Оно не делится. Оно - одно.
Я не носил кольчуг. Я не тесал
Камней для древних башен и церквей.
Но, как щитом, прикрыв строкой своей,
Случалось, их от гибели спасал.
Смотри, отец, на эту ночь в окне;
Она грузинской живописью мне
Сегодня кажется: на сотни верст
Холсты ущелий с пригоршнями звезд,
Посеянных не божьей, а людской,
Своею собственной рукой.
Какая ночь! Какая благодать!
Как ты давно не видел этих гор!
Как смерти мы могли тебя отдать!
Так и не понимаю до сих пор,
Как вдруг я оказался сиротой.
Еще задолго до войны, до той,
Где мне пришлось под горький гул годов
Писать стихи для сирот и для вдов.
Я рад был, что их пели. Я мечтал
Дробить людское горе на куски,
Чтоб с каждой строчкой в небо улетал
Хотя б осколок чьей-нибудь тоски.
Когда-нибудь в космической пыли
Потомок наш, летя, как полубог,
Осколки наших песен и тревог
Найдет, как верных спутников Земли.
Пусть это будет мой последний час,
Я все равно хотел бы одного:
Чтобы всего дыханья моего
Хватило бы для века моего.
На вздох один. Всей грудью. Хоть бы раз!
Твой внук, мой сын, придет сюда сейчас.
Ты спрашивал меня, спроси его:
Как будущее с прошлым сплетено?
Внук как проверка для обоих нас:
Быть будущим с тобой нам не дано.
А он им будет. Каково оно?
Ты помнишь его мальчиком, отец.
Теперь он скульптор. Он упрямым стал,
Здесь в доме властвует его резец,
Он любит камень, дерево, металл,
Не любит гипса. Рад, что наконец
Век гипса кончился. Век каменный настал.
Как мы с тобою, этот мальчик наш
Готов схватиться с жизнью баш на баш.
Он любит правду в камне и в строке.
Работать - яростно. Жить - налегке.
Волнуюсь за него, жду по ночам.
И спорю с ним. Порой - по мелочам,
Но чаще из-за времени.

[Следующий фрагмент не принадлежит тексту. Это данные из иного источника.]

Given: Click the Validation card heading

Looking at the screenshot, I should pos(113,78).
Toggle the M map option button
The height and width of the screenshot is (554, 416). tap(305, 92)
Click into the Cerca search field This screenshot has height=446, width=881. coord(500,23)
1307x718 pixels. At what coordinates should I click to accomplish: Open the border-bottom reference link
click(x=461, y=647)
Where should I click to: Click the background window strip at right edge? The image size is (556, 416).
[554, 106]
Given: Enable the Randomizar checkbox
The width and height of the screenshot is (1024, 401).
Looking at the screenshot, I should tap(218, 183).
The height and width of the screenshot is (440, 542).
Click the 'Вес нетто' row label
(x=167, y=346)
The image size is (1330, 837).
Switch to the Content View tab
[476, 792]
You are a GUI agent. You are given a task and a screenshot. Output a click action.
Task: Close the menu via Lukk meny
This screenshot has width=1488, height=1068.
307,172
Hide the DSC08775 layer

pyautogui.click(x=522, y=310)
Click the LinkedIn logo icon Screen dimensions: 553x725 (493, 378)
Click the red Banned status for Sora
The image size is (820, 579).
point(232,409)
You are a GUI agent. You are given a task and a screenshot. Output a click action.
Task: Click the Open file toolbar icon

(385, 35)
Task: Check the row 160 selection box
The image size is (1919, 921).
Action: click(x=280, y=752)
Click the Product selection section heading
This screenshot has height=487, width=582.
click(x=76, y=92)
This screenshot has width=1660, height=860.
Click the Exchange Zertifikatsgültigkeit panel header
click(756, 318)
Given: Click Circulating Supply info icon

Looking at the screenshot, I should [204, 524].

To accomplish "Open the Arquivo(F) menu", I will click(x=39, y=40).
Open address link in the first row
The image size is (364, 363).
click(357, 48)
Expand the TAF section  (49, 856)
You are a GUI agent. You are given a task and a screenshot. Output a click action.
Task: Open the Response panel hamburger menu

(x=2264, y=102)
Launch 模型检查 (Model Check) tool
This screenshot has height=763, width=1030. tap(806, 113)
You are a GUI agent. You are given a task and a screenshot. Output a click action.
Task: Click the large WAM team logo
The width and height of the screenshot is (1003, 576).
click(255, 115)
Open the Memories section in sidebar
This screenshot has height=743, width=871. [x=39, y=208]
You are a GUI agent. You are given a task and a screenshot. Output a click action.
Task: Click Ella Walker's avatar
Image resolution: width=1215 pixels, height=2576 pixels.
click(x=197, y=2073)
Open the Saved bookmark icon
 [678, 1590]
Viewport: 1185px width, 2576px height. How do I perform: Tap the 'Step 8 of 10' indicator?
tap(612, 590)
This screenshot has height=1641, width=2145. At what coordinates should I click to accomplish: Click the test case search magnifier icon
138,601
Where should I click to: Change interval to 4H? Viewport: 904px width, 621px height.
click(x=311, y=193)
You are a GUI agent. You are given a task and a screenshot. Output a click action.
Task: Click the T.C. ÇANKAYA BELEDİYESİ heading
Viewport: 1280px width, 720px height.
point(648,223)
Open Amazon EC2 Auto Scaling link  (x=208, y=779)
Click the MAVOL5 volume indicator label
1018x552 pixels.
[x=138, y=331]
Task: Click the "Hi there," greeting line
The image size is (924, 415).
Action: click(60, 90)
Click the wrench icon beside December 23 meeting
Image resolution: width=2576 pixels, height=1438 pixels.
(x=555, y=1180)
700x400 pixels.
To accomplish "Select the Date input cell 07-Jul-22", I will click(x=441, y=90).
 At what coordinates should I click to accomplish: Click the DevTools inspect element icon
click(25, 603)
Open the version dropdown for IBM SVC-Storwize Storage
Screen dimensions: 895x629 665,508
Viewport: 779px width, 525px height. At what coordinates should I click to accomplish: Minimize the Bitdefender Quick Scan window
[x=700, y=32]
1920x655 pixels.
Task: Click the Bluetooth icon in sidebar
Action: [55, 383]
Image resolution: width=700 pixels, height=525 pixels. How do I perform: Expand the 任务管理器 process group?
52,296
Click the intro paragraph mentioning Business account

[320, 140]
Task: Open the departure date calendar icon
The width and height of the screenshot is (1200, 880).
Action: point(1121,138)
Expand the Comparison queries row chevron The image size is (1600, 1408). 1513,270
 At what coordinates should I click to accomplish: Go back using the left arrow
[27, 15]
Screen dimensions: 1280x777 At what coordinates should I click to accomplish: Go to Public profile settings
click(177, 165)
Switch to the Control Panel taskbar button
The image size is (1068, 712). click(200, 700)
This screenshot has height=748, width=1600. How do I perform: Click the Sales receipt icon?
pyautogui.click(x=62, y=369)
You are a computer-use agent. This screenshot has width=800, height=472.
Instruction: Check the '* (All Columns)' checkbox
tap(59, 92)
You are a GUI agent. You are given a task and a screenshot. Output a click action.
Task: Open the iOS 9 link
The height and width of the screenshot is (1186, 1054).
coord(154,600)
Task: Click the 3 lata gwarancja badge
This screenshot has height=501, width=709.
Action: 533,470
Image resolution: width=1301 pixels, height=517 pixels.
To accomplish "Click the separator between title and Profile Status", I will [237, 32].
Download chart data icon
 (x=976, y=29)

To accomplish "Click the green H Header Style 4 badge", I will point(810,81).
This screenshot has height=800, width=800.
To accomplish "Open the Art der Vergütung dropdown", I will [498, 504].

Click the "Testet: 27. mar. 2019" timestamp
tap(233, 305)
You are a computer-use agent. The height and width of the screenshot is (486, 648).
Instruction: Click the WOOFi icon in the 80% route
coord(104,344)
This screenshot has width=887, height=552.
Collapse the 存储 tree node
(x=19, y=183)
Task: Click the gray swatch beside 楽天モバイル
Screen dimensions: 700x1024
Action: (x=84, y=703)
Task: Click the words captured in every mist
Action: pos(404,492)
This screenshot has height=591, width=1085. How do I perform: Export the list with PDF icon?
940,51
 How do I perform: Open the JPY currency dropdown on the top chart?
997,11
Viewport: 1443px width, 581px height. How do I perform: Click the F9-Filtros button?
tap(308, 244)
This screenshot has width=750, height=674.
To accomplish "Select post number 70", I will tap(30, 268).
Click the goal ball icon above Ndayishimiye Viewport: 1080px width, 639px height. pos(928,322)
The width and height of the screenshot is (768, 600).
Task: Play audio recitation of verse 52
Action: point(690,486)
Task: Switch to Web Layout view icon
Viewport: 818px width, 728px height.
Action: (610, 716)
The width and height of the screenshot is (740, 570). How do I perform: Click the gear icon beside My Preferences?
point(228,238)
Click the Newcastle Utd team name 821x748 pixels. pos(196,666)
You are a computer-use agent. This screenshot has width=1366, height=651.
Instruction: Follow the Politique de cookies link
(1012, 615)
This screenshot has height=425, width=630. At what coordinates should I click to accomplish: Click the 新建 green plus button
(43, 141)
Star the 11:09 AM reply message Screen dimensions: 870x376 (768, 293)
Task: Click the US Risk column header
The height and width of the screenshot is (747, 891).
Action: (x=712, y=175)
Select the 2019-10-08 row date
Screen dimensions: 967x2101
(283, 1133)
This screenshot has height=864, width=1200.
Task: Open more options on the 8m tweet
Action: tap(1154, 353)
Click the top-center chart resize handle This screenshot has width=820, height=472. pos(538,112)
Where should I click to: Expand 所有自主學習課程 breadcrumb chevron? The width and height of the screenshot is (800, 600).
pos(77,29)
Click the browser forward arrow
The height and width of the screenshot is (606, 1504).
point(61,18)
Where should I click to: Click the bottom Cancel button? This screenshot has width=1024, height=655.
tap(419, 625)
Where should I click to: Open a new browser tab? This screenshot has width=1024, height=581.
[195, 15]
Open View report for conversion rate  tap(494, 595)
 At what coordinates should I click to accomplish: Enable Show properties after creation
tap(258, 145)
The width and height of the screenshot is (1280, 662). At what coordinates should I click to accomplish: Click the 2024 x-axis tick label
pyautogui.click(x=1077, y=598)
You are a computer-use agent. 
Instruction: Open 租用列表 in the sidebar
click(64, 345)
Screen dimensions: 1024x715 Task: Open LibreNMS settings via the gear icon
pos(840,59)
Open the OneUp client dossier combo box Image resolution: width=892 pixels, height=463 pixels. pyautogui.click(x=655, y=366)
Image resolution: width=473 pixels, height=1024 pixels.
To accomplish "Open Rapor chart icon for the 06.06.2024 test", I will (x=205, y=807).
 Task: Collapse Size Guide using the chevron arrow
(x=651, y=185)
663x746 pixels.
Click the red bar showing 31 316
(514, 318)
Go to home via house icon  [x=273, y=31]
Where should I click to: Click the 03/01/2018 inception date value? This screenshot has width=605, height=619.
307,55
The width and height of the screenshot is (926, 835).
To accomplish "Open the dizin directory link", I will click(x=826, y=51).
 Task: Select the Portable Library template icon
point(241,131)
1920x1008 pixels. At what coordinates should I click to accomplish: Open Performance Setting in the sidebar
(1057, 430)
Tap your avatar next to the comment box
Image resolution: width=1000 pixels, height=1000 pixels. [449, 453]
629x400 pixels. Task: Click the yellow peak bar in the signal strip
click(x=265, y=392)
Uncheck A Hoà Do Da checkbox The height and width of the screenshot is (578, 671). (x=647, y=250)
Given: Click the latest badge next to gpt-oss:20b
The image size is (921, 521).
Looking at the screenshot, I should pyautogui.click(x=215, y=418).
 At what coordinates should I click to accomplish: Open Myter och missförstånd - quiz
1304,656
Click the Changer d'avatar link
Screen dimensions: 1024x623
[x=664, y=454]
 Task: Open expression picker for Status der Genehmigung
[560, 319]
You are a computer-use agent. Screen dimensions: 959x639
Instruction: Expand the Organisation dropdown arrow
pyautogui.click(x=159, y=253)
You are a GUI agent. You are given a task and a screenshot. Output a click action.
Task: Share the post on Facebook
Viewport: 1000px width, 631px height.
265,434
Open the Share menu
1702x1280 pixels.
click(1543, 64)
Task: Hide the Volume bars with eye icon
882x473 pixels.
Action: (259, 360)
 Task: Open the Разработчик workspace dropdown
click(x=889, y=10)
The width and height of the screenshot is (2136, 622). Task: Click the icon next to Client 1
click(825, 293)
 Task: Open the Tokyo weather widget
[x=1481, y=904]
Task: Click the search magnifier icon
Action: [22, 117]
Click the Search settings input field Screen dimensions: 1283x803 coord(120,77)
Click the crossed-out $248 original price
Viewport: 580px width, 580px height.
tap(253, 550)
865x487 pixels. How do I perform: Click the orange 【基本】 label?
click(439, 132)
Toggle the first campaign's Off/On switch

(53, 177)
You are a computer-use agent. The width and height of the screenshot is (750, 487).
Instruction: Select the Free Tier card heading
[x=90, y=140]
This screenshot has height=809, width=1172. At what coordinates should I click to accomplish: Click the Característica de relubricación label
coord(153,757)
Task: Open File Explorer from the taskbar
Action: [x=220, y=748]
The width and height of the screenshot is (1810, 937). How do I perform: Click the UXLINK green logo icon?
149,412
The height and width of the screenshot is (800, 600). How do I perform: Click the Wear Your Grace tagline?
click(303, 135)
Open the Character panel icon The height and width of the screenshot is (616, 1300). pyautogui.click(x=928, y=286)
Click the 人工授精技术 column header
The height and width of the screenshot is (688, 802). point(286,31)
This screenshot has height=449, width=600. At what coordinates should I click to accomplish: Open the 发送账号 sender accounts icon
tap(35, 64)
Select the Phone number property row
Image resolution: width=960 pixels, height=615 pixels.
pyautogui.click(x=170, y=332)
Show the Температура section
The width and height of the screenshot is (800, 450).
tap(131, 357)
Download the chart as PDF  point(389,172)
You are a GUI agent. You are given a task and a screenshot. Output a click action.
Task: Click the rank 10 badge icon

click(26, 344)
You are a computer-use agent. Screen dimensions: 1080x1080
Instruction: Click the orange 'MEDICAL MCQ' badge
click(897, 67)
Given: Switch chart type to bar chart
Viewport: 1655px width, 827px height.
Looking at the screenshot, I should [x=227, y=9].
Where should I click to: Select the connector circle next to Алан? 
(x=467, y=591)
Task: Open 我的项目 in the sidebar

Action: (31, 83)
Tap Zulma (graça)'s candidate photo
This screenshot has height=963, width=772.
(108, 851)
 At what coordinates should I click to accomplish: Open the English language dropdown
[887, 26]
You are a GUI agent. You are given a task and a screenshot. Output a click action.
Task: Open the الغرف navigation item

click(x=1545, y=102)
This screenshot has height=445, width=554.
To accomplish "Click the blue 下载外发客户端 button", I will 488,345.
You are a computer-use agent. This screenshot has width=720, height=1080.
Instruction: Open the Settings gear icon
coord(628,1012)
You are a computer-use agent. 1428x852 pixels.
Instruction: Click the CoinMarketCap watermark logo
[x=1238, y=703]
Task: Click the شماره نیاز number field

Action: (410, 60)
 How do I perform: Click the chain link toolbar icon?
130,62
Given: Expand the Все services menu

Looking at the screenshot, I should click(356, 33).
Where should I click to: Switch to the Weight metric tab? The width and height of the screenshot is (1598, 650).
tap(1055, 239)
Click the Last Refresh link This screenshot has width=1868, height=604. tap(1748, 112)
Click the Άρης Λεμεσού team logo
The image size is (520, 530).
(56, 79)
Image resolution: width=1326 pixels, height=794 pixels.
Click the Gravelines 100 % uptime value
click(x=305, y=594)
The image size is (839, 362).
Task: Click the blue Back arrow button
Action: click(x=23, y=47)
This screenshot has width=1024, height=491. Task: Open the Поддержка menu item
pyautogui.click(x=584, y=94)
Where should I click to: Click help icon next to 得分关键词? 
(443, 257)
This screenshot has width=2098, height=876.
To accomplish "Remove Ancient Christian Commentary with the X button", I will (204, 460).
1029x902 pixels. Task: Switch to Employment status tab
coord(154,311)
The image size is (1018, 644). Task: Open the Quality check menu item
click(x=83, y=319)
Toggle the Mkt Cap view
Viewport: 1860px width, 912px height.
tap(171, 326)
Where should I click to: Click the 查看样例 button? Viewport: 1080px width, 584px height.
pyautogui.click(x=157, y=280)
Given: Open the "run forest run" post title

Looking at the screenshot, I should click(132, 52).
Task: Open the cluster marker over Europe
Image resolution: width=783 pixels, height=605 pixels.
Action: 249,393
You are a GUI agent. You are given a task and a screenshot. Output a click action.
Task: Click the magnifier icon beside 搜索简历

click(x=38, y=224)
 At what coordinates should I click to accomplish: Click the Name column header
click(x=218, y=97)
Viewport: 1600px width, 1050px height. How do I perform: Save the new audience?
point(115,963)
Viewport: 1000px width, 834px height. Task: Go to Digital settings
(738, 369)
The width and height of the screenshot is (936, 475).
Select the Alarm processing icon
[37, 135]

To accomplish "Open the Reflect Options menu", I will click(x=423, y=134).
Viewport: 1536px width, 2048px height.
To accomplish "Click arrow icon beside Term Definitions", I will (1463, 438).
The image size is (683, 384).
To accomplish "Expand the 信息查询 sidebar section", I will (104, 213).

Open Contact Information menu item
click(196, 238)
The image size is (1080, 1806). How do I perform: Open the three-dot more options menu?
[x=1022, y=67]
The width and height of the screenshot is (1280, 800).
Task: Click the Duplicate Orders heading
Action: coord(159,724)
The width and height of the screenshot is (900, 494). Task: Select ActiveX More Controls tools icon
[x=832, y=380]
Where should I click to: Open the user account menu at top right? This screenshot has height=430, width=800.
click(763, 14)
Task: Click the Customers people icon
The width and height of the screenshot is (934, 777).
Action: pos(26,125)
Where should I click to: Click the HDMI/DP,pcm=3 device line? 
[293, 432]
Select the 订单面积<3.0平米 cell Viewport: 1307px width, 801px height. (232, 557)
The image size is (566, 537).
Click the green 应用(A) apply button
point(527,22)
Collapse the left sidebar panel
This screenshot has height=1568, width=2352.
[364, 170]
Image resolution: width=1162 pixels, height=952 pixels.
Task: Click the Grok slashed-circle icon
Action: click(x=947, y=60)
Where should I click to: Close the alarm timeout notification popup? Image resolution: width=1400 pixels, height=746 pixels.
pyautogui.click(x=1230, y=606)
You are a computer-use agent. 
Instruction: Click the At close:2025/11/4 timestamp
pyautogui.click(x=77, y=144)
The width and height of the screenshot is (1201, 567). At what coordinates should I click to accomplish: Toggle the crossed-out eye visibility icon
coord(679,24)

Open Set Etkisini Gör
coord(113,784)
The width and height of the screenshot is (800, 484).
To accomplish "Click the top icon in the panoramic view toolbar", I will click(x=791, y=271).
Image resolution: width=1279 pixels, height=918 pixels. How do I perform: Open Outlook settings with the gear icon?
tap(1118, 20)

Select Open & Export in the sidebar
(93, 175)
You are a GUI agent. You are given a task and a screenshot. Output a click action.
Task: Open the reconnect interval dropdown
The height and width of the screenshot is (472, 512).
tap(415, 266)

Оно
Летит, не возвращая нам ни дня.
Но он, как я когда-то, все равно
Не верит в это, слушая меня...
Здесь, по земле, хожу я столько лет,
Успел с ней вместе столько испытать,
Что и деревья у дорог нет-нет
Да и сойдутся вслед мне поболтать.
Здесь песенки мои поет народ,
Порой не зная, что их автор тут.
Ну что ж, так лучше, чем наоборот:
Кто автор - знают, песен - не поют.
Отец, для песен я огонь добыл
Не с неба - из твоих земных глубин.
Ты первым словом моих песен был,
А их последним словом стал мой сын.
Ты, он и я - мы в них живем втроем.
Втроем? Как нож, повернутый в душе,
Вновь слышу я ту ночь, притихший дом
И голоса на нашем этаже.
А позже - вниз знакомой палки стук,
Твой затихающий, усталый шаг
И скрип дверей внизу - последний звук
Последней каплей ужаса в ушах...
Нет, я не плачу. Разве это зло
В слезах утопишь? Есть иной вопрос:
Как это быть могло? Как быть могло?..
И он - страшнее океана слез.
Я приговор убийце твоему
Читал. Он справедлив. И я готов
Не возвращаться каждый день к нему,
Ко всем его ста тысячам листов.
Ты прав, отец, что промолчал в ответ,
Целую мудрые глаза твои.
Есть, кроме павших, целый белый свет,
Есть люди, небо, грозы, соловьи,
Есть жизнь, которая далась с трудом
И стала продолжением твоей,
И есть твой внук. Помедлив у дверей,
Сейчас он третьим входит в этот дом.
Так вышло в эту ночь, что все втроем
Вдруг мы собрались в зеркале одном:
Мой сын, и я, и старый твой портрет,
Висящий на стене над очагом.
Озарены мерцающим огнем,
С минуту вместе в зеркале живем.
Но зеркало не память, а стекло.
Шаг в сторону - и нас как смыло в нем.